__DOCUMENT TEXT__.
>>>>
Alexander Entelechy wrote:
>I think you have to consider whether rolling the dice is
>actually appropriate when you zoom in.
I think that is true, but presumably he wanted to put some uncertainty there.
>In the example given we have this going on:
>
> Adam: I want to rob you
>
>Bruno: I’m prepared to kill you
>
>Adam: Screw that, I run away.
*nod*
>
>Now it’s not immediately obvious that this should call for a
>roll. Look for conflicting interests, is Bruno really going to kill
this robber
>who is now trying to flee?
>
> If the answer is yes then you have to break the rules
>because technically a death can only occur on a complete victory,
Well, no. You don't *have* to break the rules, but I see what you're
getting at.
I also think the book explicitly notes that if Adam was a minor NPC, the
Narrator is perfectly justified having any defeat kill him.
>this is kind
>of lame for games where death is more common and I’d do the opposite.
If Bruno
>wants to get Adam and he wins by even a marginal victory, then Adam is
dead.
Even if they're both PCs?
>The one difficulty with this is that Adam might be kind of
>annoyed because technically he would get a roll first to see if the
mugging succeeded.
From the "I want to rob you" part?
You want to run the mugging as a persuasion roll of some kind before
Bruno is allowed to draw the sword?
>The whole area of escalation is one that Hero Quest doesn’t do well.
I'm willing to hear more arguments on this, because I do think it is something that the system is not always strong in. I presume you mean escalation in this sense of raising the stakes? (I go to mug you, you draw a sword.) Can you give other examples of this kind of escalation, say not in a combat?
<<<<
__RECORDED DATA__.
>>>>
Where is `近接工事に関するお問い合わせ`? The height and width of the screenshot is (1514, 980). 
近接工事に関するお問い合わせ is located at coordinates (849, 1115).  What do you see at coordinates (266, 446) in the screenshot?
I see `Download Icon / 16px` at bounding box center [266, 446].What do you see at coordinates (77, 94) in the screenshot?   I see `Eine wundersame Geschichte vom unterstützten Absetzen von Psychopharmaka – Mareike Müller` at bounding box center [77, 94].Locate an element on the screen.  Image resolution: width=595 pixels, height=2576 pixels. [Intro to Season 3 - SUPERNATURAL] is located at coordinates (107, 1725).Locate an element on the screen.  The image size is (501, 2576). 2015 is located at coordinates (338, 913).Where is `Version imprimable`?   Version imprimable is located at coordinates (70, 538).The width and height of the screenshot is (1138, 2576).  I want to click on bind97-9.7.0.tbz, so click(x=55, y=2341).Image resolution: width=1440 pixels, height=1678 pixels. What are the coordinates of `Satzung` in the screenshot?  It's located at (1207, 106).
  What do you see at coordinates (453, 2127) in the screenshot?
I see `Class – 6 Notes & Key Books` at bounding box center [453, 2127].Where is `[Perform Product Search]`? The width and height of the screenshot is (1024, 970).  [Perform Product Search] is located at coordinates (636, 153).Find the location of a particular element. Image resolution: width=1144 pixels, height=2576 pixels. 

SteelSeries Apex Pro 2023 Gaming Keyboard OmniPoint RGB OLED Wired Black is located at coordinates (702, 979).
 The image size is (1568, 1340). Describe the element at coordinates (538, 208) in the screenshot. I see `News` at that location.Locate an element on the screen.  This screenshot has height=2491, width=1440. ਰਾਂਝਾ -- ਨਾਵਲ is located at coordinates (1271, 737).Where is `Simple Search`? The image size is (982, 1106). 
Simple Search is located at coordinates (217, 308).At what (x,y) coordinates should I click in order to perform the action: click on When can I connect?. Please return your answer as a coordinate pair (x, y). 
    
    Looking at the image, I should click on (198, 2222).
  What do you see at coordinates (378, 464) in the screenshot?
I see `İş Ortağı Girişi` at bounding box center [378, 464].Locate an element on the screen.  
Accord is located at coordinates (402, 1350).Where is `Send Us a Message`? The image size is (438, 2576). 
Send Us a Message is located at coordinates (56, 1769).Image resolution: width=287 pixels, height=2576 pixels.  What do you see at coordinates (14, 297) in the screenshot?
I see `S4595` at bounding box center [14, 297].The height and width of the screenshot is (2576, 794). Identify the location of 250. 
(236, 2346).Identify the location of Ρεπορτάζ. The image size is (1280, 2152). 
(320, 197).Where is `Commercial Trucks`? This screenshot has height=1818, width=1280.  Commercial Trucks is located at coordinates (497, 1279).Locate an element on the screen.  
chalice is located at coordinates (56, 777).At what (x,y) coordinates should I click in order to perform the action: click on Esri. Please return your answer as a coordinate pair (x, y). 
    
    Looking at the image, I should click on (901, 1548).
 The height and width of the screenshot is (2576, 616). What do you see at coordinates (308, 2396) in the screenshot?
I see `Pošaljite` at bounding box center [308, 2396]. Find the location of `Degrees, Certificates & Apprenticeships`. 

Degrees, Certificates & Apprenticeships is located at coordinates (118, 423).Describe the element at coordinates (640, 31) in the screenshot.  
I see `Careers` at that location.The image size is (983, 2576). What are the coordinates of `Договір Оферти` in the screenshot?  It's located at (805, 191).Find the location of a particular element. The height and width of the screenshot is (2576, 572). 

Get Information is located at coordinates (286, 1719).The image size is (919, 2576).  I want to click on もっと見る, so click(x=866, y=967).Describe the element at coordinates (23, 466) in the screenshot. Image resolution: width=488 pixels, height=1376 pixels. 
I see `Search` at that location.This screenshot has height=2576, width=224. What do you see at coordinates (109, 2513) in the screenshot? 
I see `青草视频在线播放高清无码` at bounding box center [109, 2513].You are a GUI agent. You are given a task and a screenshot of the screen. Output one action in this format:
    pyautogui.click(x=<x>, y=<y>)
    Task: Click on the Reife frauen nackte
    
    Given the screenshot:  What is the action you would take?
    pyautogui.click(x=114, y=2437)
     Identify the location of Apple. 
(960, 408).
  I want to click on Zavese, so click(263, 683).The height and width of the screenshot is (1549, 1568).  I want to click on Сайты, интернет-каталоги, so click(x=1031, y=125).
<<<<
Using the forum post about Hero Quest, decide whether each statement agrees with it, answering yes or no and quoting the words that settle it. 1. The person replying agrees that you have to break the rules if Bruno kills the fleeing robber. 2. The person replying says the book lets the Narrator have any defeat kill a minor NPC. 3. The person replying thinks the system always handles escalation well. The material here has nothing to do with the forum post about Hero Quest.

1. No: "Well, no. You don't *have* to break the rules"
2. Yes: "the book explicitly notes that if Adam was a minor NPC, the"
3. No: "I do think it is something that the system is not always strong in."